172 Montague St, Brooklyn — 2013 Multifamily in A+ Urban Core

Positioned in Downtown Brooklyn’s A+ urban core, the property benefits from deep renter demand supported by high neighborhood incomes and extensive amenities, according to WDSuite’s CRE market data. Neighborhood occupancy trends and strong local services suggest durable leasing fundamentals for investors evaluating the area, noting these statistics reflect neighborhood conditions rather than this specific asset.

Overview

Downtown Brooklyn scores competitively among New York–Jersey City–White Plains metro neighborhoods (ranked 29 out of 889 by WDSuite), with top-tier amenity access. Restaurants, cafes, parks, groceries, and pharmacies all track in the top national percentiles, indicating strong walkable convenience that typically supports leasing velocity and retention. Average school ratings sit at the highest national percentile, a positive signal for household stability and longer-term tenancy.

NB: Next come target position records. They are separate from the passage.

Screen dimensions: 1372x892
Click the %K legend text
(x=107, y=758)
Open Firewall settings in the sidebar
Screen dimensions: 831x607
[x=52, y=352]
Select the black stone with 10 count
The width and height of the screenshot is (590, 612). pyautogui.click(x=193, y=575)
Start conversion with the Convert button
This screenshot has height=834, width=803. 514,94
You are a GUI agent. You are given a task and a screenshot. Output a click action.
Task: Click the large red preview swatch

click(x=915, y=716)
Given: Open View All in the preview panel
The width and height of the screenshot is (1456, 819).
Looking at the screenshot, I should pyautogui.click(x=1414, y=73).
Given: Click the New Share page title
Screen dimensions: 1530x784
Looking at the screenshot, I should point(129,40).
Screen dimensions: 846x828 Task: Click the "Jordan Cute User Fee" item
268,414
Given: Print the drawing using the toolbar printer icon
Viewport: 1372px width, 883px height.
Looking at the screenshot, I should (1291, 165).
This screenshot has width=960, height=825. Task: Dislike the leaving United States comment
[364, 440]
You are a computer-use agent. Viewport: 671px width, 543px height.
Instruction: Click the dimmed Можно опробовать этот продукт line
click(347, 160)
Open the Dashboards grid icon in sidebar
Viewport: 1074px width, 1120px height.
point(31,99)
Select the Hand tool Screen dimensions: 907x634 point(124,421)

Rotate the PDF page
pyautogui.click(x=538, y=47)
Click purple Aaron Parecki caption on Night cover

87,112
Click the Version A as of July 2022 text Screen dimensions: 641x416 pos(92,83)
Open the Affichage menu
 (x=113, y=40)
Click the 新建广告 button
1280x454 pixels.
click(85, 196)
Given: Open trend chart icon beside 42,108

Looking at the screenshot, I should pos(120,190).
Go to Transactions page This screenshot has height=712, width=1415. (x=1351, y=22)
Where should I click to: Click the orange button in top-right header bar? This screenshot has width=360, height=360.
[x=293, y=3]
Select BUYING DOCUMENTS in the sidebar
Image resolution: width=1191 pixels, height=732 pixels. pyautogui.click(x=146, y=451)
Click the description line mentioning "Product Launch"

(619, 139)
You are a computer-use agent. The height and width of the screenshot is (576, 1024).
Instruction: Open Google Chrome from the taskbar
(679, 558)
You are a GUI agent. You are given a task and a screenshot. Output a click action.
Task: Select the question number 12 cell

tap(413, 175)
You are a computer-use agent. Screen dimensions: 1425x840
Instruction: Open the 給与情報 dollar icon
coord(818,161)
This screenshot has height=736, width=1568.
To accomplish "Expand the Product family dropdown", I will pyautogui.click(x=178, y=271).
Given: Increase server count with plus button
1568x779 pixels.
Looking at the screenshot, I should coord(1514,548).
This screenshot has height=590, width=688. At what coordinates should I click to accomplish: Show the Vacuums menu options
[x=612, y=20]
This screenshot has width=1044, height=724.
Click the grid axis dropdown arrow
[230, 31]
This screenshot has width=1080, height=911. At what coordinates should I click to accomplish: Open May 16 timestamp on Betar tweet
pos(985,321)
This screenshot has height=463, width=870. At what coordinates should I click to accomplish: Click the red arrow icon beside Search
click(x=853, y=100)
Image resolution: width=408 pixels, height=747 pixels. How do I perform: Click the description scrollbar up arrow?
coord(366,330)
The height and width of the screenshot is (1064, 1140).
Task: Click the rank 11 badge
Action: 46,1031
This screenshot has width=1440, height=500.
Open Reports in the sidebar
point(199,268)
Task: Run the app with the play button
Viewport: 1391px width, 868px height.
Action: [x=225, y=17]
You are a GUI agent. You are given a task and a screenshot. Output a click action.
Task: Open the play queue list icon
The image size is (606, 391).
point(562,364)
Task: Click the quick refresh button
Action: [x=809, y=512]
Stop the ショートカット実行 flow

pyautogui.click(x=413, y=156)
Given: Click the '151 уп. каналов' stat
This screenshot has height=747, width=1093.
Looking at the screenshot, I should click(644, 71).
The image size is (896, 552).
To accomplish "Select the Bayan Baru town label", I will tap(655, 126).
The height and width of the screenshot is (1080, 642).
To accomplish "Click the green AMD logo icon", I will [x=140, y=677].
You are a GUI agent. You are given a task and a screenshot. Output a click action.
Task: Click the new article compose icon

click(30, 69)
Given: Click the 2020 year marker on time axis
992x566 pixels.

The neighborhood’s housing stock skews older on average (1957), while this asset’s 2013 construction is newer than much of the competitive set—an advantage for near-term competitiveness and reduced immediate capital planning compared with older inventory. Renovations or system updates may still be considered over the next ownership cycle to maintain positioning versus ongoing deliveries and well-renovated peers.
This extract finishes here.